§ DATA FOR REVIEW:
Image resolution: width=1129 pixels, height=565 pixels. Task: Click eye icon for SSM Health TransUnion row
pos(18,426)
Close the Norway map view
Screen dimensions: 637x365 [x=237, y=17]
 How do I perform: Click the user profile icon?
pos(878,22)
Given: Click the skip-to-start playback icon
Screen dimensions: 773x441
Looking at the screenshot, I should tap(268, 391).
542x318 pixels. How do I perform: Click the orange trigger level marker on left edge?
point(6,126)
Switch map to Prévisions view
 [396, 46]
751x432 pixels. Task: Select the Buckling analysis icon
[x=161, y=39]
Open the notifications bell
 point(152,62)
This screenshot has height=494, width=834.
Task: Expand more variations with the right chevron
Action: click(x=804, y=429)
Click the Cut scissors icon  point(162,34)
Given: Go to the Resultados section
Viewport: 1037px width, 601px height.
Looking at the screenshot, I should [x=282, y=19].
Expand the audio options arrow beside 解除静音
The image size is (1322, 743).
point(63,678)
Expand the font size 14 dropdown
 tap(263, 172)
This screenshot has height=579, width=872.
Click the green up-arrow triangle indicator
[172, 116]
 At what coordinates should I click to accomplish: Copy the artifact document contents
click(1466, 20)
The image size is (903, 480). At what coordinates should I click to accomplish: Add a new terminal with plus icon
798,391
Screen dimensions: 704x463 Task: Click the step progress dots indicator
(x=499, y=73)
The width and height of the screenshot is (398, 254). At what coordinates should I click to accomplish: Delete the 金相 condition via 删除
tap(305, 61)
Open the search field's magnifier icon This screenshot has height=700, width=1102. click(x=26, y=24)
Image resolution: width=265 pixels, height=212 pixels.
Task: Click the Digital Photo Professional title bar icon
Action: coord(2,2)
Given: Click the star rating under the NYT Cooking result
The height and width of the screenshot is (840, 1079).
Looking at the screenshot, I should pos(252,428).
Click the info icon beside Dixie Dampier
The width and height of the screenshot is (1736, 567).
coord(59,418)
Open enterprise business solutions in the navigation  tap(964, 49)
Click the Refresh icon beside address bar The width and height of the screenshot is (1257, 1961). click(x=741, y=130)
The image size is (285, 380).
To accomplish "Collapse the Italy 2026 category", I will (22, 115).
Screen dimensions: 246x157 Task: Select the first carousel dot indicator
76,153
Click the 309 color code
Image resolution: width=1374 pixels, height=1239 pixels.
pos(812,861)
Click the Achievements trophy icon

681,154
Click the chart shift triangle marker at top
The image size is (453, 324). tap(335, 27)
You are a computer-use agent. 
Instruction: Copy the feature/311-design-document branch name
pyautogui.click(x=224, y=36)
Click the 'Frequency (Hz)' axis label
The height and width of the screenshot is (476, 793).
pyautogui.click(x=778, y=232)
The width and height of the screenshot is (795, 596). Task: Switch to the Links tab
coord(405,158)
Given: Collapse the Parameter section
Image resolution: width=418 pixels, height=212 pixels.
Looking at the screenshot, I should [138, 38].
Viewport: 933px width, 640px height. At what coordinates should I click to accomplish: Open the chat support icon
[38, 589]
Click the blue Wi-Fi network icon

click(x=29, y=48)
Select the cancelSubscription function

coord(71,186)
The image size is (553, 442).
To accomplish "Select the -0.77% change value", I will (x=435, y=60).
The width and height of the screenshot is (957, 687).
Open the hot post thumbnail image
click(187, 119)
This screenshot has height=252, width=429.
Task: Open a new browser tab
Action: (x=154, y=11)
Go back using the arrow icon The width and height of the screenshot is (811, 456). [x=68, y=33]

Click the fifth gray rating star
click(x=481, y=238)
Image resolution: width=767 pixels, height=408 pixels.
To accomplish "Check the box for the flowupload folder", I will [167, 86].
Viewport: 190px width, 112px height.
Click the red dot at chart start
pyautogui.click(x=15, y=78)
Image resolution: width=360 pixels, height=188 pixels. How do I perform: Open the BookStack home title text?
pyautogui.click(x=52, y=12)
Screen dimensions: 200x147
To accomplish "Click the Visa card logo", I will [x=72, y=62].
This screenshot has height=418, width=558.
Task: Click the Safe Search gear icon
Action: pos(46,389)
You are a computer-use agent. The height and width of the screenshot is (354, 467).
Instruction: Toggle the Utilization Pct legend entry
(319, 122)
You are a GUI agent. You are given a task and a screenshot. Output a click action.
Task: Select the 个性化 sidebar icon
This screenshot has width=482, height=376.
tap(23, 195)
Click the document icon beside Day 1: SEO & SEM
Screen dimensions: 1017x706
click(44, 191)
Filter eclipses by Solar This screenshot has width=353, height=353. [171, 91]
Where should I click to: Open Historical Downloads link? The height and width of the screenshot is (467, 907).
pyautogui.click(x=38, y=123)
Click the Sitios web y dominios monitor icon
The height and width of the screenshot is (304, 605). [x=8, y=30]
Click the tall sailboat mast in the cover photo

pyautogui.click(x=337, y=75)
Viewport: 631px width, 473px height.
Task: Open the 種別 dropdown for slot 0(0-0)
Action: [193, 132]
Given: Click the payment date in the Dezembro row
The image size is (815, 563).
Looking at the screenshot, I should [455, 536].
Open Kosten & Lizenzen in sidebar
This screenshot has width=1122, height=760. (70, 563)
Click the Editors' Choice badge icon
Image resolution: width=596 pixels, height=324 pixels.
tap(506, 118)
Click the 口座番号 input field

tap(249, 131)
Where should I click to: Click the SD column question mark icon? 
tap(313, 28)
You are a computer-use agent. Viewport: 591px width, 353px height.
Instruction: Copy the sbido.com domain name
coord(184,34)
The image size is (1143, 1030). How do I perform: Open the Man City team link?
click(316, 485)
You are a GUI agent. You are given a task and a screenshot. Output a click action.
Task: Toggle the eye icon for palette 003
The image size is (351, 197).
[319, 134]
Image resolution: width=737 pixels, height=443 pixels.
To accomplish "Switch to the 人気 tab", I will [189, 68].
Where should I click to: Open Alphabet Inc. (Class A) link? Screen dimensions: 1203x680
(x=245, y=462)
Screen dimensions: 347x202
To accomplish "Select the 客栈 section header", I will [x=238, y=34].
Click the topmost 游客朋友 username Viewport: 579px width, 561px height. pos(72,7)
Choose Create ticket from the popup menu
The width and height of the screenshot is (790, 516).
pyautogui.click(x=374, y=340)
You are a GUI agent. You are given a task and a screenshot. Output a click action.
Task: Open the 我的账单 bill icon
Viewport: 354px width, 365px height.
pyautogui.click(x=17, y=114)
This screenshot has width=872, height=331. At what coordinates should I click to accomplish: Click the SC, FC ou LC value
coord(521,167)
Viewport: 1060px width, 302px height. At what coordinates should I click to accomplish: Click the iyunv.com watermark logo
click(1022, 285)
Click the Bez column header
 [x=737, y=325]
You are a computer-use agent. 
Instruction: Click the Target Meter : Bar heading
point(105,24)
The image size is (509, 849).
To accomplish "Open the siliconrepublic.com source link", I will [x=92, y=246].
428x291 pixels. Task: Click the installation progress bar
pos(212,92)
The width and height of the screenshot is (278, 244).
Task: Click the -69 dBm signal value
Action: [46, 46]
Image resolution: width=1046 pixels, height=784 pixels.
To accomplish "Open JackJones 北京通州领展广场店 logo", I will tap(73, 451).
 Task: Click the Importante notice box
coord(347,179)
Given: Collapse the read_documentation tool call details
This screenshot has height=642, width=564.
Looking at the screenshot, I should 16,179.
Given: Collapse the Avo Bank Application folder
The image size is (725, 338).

§ TASK OBJECTIVE: Exactly as given, set down all of the lines above.

§ RESPONSE:
Image resolution: width=1129 pixels, height=565 pixels. Task: Click eye icon for SSM Health TransUnion row
pos(18,426)
Close the Norway map view
Screen dimensions: 637x365 [x=237, y=17]
 How do I perform: Click the user profile icon?
pos(878,22)
Given: Click the skip-to-start playback icon
Screen dimensions: 773x441
Looking at the screenshot, I should tap(268, 391).
542x318 pixels. How do I perform: Click the orange trigger level marker on left edge?
point(6,126)
Switch map to Prévisions view
 [396, 46]
751x432 pixels. Task: Select the Buckling analysis icon
[x=161, y=39]
Open the notifications bell
 point(152,62)
This screenshot has height=494, width=834.
Task: Expand more variations with the right chevron
Action: click(x=804, y=429)
Click the Cut scissors icon  point(162,34)
Given: Go to the Resultados section
Viewport: 1037px width, 601px height.
Looking at the screenshot, I should [x=282, y=19].
Expand the audio options arrow beside 解除静音
The image size is (1322, 743).
point(63,678)
Expand the font size 14 dropdown
 tap(263, 172)
This screenshot has height=579, width=872.
Click the green up-arrow triangle indicator
[172, 116]
 At what coordinates should I click to accomplish: Copy the artifact document contents
click(1466, 20)
The image size is (903, 480). At what coordinates should I click to accomplish: Add a new terminal with plus icon
798,391
Screen dimensions: 704x463 Task: Click the step progress dots indicator
(x=499, y=73)
The width and height of the screenshot is (398, 254). At what coordinates should I click to accomplish: Delete the 金相 condition via 删除
tap(305, 61)
Open the search field's magnifier icon This screenshot has height=700, width=1102. click(x=26, y=24)
Image resolution: width=265 pixels, height=212 pixels.
Task: Click the Digital Photo Professional title bar icon
Action: coord(2,2)
Given: Click the star rating under the NYT Cooking result
The height and width of the screenshot is (840, 1079).
Looking at the screenshot, I should pos(252,428).
Click the info icon beside Dixie Dampier
The width and height of the screenshot is (1736, 567).
coord(59,418)
Open enterprise business solutions in the navigation  tap(964, 49)
Click the Refresh icon beside address bar The width and height of the screenshot is (1257, 1961). click(x=741, y=130)
The image size is (285, 380).
To accomplish "Collapse the Italy 2026 category", I will (22, 115).
Screen dimensions: 246x157 Task: Select the first carousel dot indicator
76,153
Click the 309 color code
Image resolution: width=1374 pixels, height=1239 pixels.
pos(812,861)
Click the Achievements trophy icon

681,154
Click the chart shift triangle marker at top
The image size is (453, 324). tap(335, 27)
You are a computer-use agent. 
Instruction: Copy the feature/311-design-document branch name
pyautogui.click(x=224, y=36)
Click the 'Frequency (Hz)' axis label
The height and width of the screenshot is (476, 793).
pyautogui.click(x=778, y=232)
The width and height of the screenshot is (795, 596). Task: Switch to the Links tab
coord(405,158)
Given: Collapse the Parameter section
Image resolution: width=418 pixels, height=212 pixels.
Looking at the screenshot, I should [138, 38].
Viewport: 933px width, 640px height. At what coordinates should I click to accomplish: Open the chat support icon
[38, 589]
Click the blue Wi-Fi network icon

click(x=29, y=48)
Select the cancelSubscription function

coord(71,186)
The image size is (553, 442).
To accomplish "Select the -0.77% change value", I will (x=435, y=60).
The width and height of the screenshot is (957, 687).
Open the hot post thumbnail image
click(187, 119)
This screenshot has height=252, width=429.
Task: Open a new browser tab
Action: (x=154, y=11)
Go back using the arrow icon The width and height of the screenshot is (811, 456). [x=68, y=33]

Click the fifth gray rating star
click(x=481, y=238)
Image resolution: width=767 pixels, height=408 pixels.
To accomplish "Check the box for the flowupload folder", I will [167, 86].
Viewport: 190px width, 112px height.
Click the red dot at chart start
pyautogui.click(x=15, y=78)
Image resolution: width=360 pixels, height=188 pixels. How do I perform: Open the BookStack home title text?
pyautogui.click(x=52, y=12)
Screen dimensions: 200x147
To accomplish "Click the Visa card logo", I will [x=72, y=62].
This screenshot has height=418, width=558.
Task: Click the Safe Search gear icon
Action: pos(46,389)
You are a computer-use agent. The height and width of the screenshot is (354, 467).
Instruction: Toggle the Utilization Pct legend entry
(319, 122)
You are a GUI agent. You are given a task and a screenshot. Output a click action.
Task: Select the 个性化 sidebar icon
This screenshot has width=482, height=376.
tap(23, 195)
Click the document icon beside Day 1: SEO & SEM
Screen dimensions: 1017x706
click(44, 191)
Filter eclipses by Solar This screenshot has width=353, height=353. [171, 91]
Where should I click to: Open Historical Downloads link? The height and width of the screenshot is (467, 907).
pyautogui.click(x=38, y=123)
Click the Sitios web y dominios monitor icon
The height and width of the screenshot is (304, 605). [x=8, y=30]
Click the tall sailboat mast in the cover photo

pyautogui.click(x=337, y=75)
Viewport: 631px width, 473px height.
Task: Open the 種別 dropdown for slot 0(0-0)
Action: [193, 132]
Given: Click the payment date in the Dezembro row
The image size is (815, 563).
Looking at the screenshot, I should [455, 536].
Open Kosten & Lizenzen in sidebar
This screenshot has width=1122, height=760. (70, 563)
Click the Editors' Choice badge icon
Image resolution: width=596 pixels, height=324 pixels.
tap(506, 118)
Click the 口座番号 input field

tap(249, 131)
Where should I click to: Click the SD column question mark icon? 
tap(313, 28)
You are a computer-use agent. Viewport: 591px width, 353px height.
Instruction: Copy the sbido.com domain name
coord(184,34)
The image size is (1143, 1030). How do I perform: Open the Man City team link?
click(316, 485)
You are a GUI agent. You are given a task and a screenshot. Output a click action.
Task: Toggle the eye icon for palette 003
The image size is (351, 197).
[319, 134]
Image resolution: width=737 pixels, height=443 pixels.
To accomplish "Switch to the 人気 tab", I will [189, 68].
Where should I click to: Open Alphabet Inc. (Class A) link? Screen dimensions: 1203x680
(x=245, y=462)
Screen dimensions: 347x202
To accomplish "Select the 客栈 section header", I will [x=238, y=34].
Click the topmost 游客朋友 username Viewport: 579px width, 561px height. pos(72,7)
Choose Create ticket from the popup menu
The width and height of the screenshot is (790, 516).
pyautogui.click(x=374, y=340)
You are a GUI agent. You are given a task and a screenshot. Output a click action.
Task: Open the 我的账单 bill icon
Viewport: 354px width, 365px height.
pyautogui.click(x=17, y=114)
This screenshot has width=872, height=331. At what coordinates should I click to accomplish: Click the SC, FC ou LC value
coord(521,167)
Viewport: 1060px width, 302px height. At what coordinates should I click to accomplish: Click the iyunv.com watermark logo
click(1022, 285)
Click the Bez column header
 [x=737, y=325]
You are a computer-use agent. 
Instruction: Click the Target Meter : Bar heading
point(105,24)
The image size is (509, 849).
To accomplish "Open the siliconrepublic.com source link", I will [x=92, y=246].
428x291 pixels. Task: Click the installation progress bar
pos(212,92)
The width and height of the screenshot is (278, 244).
Task: Click the -69 dBm signal value
Action: [46, 46]
Image resolution: width=1046 pixels, height=784 pixels.
To accomplish "Open JackJones 北京通州领展广场店 logo", I will tap(73, 451).
 Task: Click the Importante notice box
coord(347,179)
Given: Collapse the read_documentation tool call details
This screenshot has height=642, width=564.
Looking at the screenshot, I should 16,179.
Given: Collapse the Avo Bank Application folder
The image size is (725, 338).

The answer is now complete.